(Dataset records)

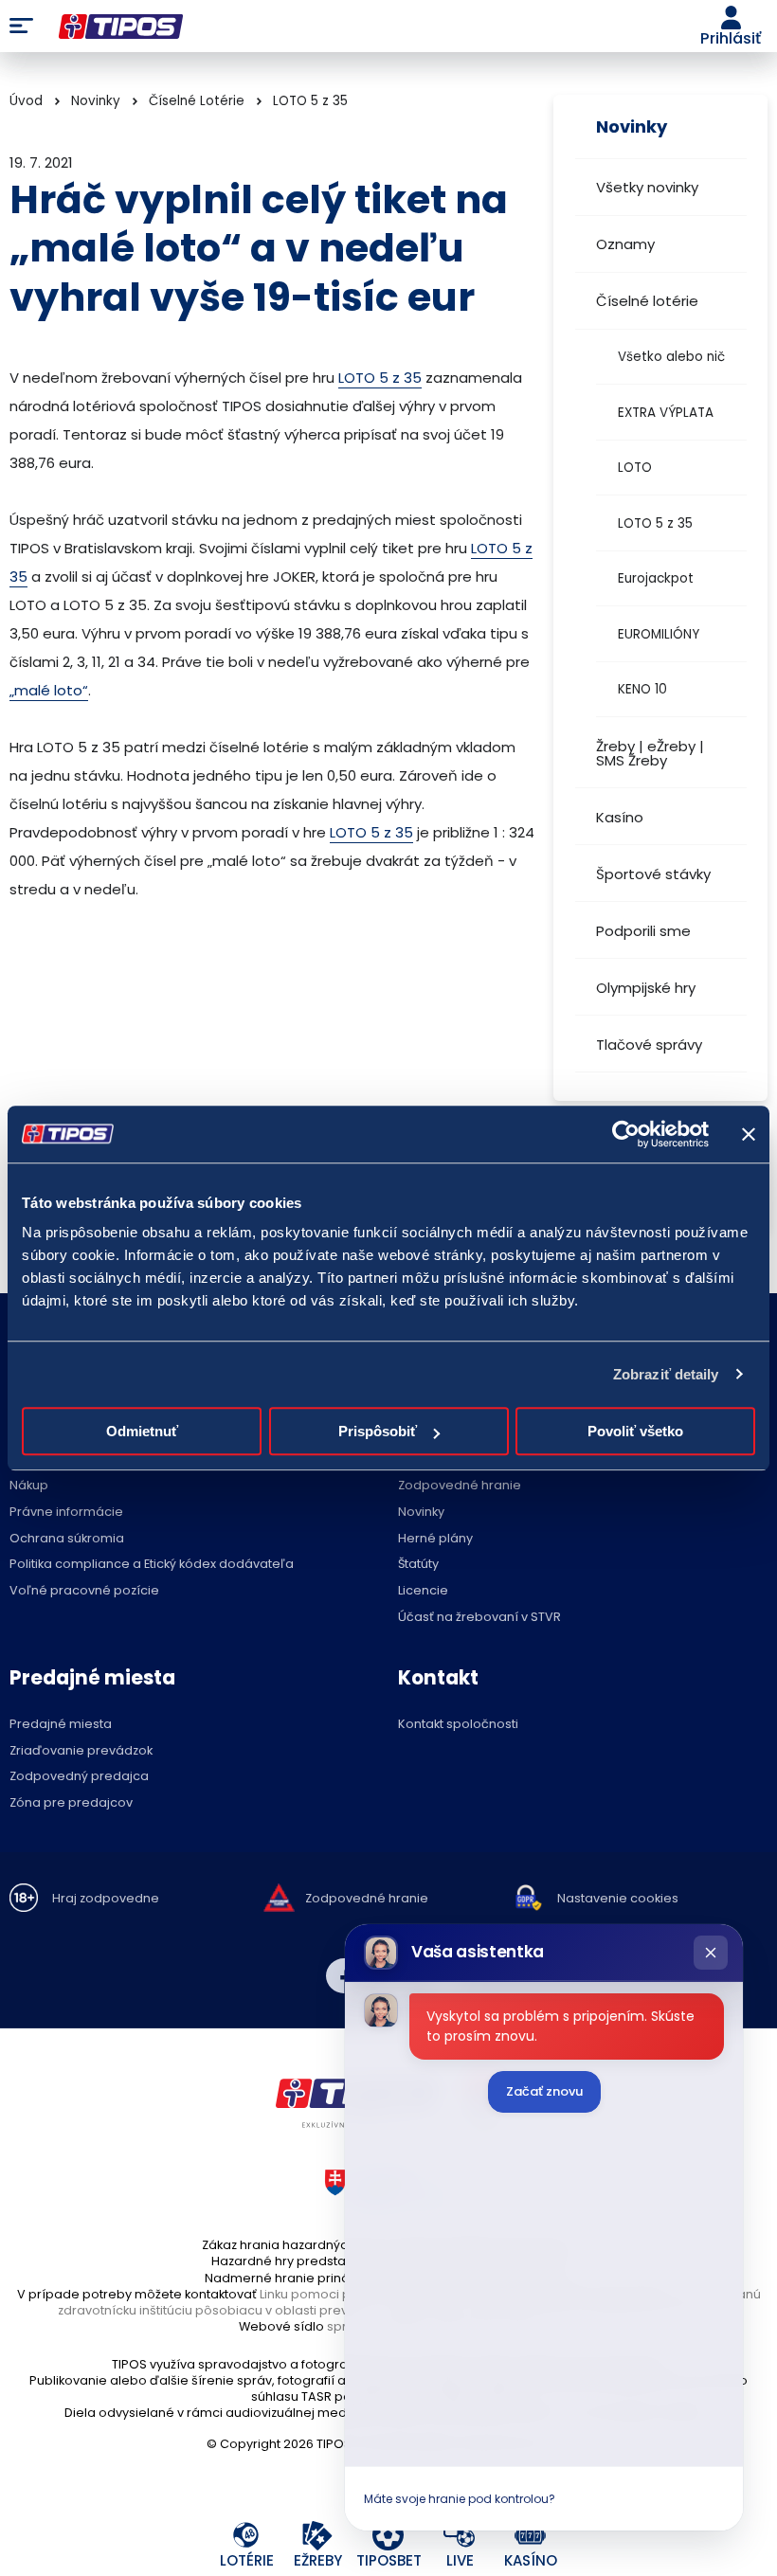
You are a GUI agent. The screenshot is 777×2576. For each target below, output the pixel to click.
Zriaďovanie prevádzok (81, 1751)
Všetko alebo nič (671, 357)
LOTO (635, 468)
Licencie (423, 1591)
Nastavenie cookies (617, 1899)
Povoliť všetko (635, 1431)
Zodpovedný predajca (79, 1777)
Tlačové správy (649, 1044)
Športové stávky (653, 874)
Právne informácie (66, 1512)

*TASK REQUIREMENTS:*
Set down the entries exactly as they appear, with every picture left out.

*SOLUTION BELOW:*
You are a GUI agent. The screenshot is 777×2576. For each target below, output the pixel to click.
Zriaďovanie prevádzok (81, 1751)
Všetko alebo nič (671, 357)
LOTO (635, 468)
Licencie (423, 1591)
Nastavenie cookies (617, 1899)
Povoliť všetko (635, 1431)
Zodpovedný predajca (79, 1777)
Tlačové správy (649, 1044)
Športové stávky (653, 874)
Právne informácie (66, 1512)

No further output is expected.